■ Exercise objective
Answer these questions from the housing market passage below.
1. In which two places are the projects Hovnanian plans to reopen?
2. What did Ara Hovnanian say has improved in recent months?
3. Which indices suggest that home prices are rising in medium- and high-end markets?

Hovnanian Enterprises disappointed Wall Street this week with an earnings report that showed deep revenue and profit declines. But CEO Ara Hovnanian, who said that new home contracts have improved in recent months, sounded upbeat about the future. Hovnanian said the company would raise prices, cut incentives, buy land and reopen two projects it mothballed in Southern California and Arizona.
Hovnanian’s announcement is just the latest sign of new-found confidence in the housing market. In the latest BusinessWeek issue, I argue that the housing market’s strength is more broadbased than the real estate industry acknowledges. And the recovery is not just concentrated in foreclosure and other low-priced sales. Home prices appear to be rising in medium- and high-end markets as well, according to Case Shiller’s seasonally-adjusted Tiered Price Indices.

■ Information provided
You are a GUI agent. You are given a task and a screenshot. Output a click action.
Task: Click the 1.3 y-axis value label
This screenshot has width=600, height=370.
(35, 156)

■ Response
1. Southern California and Arizona.
2. New home contracts.
3. Case Shiller's seasonally-adjusted Tiered Price Indices.